NEW YORK – New research suggests that it is possible to use "linking attacks" to identify health and phenotypic information about individuals based on their single-cell RNA sequencing data, even when expression quantitative trait locus (eQTL) data is not available or is drawn from another dataset.
"[W]e demonstrate that individuals in single-cell gene expression datasets are vulnerable to linking attacks, where attackers can infer their sensitive phenotypic information using publicly available tissue or cell type-specific expression quantitative trait loci (eQTLs) information," senior author Gamze Gürsoy, a biomedical informatician and computer scientist affiliated with Columbia University and the New York Genome Center, and her colleagues wrote in a paper published in Cell on Wednesday.
In contrast to past studies, which have tended to focus on bulk RNA-seq datasets and privacy breaches that can arise when individuals' eQTL data is available, the team showed that it is also possible to tease out genotype and phenotype profiles from relatively variable or "noisy" single-cell RNA-seq data in the presence or absence of corresponding eQTL data.
The researchers started by scrutinizing single-cell RNA-seq data on peripheral blood mononuclear cells profiled for the OneK1K project or for studies focused on systemic lupus erythematosus, putting together synthetic mixtures of individual cells from the datasets.
Similar to analyses focused on bulk RNA-seq samples, they were able to predict genotypes and related phenotypes based on single-cell count matrices — tables showing expression counts for individual genes, particularly with the help of cell type-specific eQTL data from the Genotype-Tissue Expression (GTEx) resource.
Taking the analysis one step further, the team next tested a computational method for predicting genotypes and related phenotypes in the absence of direct eQTL data.
Their results suggested that "linking attacks" can be accomplished using variant profiles unearthed in one eQTL study to link single-cell gene expression data to individual genotypes in another cohort, thus predicting their phenotypes.

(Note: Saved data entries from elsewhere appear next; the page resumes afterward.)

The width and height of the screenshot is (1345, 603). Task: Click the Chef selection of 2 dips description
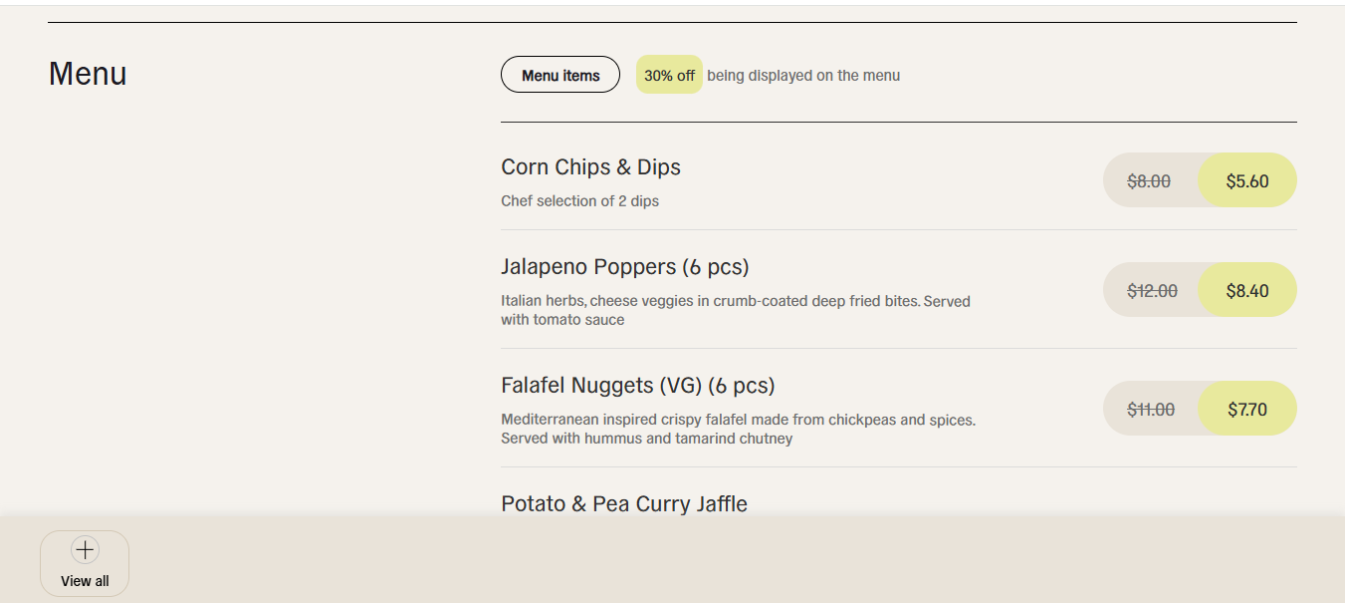[x=580, y=201]
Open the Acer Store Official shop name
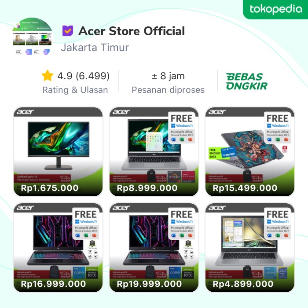This screenshot has height=308, width=308. point(132,31)
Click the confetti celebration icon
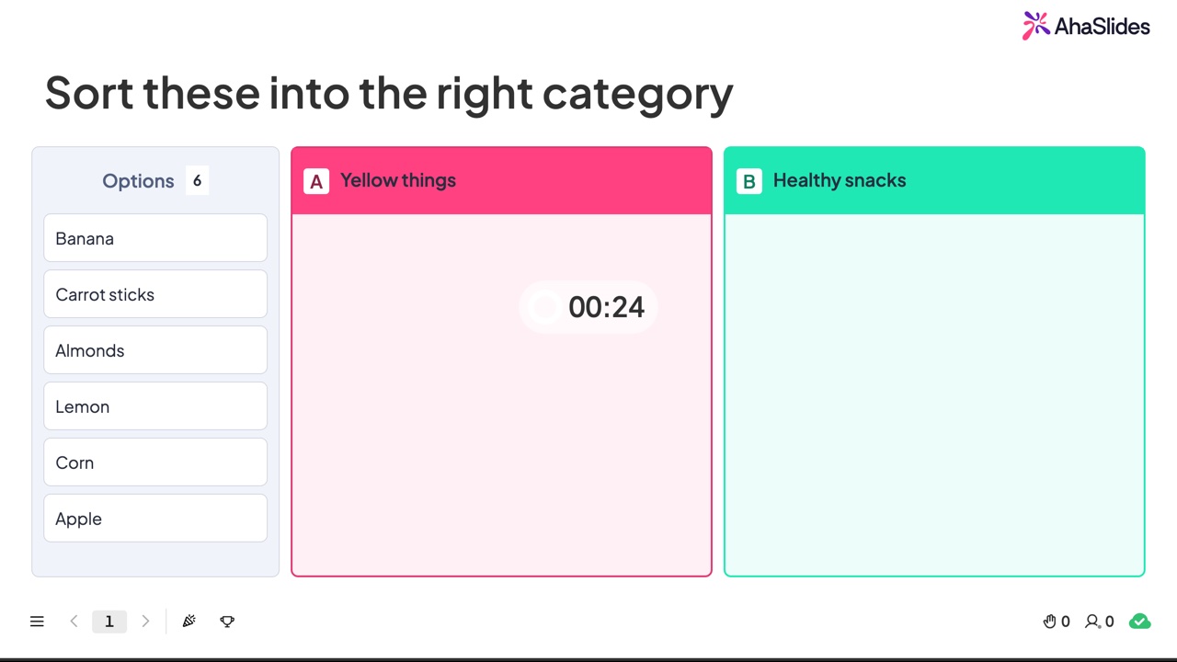The image size is (1177, 662). click(x=189, y=622)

"Our study suggests a clear conflict between the need for sharing single-cell gene expression matrices, which are immensely useful for understanding complex biological processes in health and disease, and protecting the privacy of research participants," the study authors explained.
Given such concerns, the team highlighted the need for secure storage for RNA-seq data, noting that some situations may warrant the use of statistical mitigation methods to introduce additional noise into some single-cell count matrix sets.
They also pointed to the need for appropriate laws and legislation aimed at protecting research participant data, along with informed consent policies that carefully spell out privacy risks to participants.
"The linking attacks in our study require only a quantitative molecular phenotype and its associated QTLs," the authors reported, adding that the method "can be applied to datasets involving not only gene expression but also chromatin accessibility or methylation."
Even so, they noted that the low genotyping accuracy of the approach "poses a limitation for attackers who aim to predict the genomes of study individuals without access to an external database, because they may not be able to fully predict genomes solely from count matrices."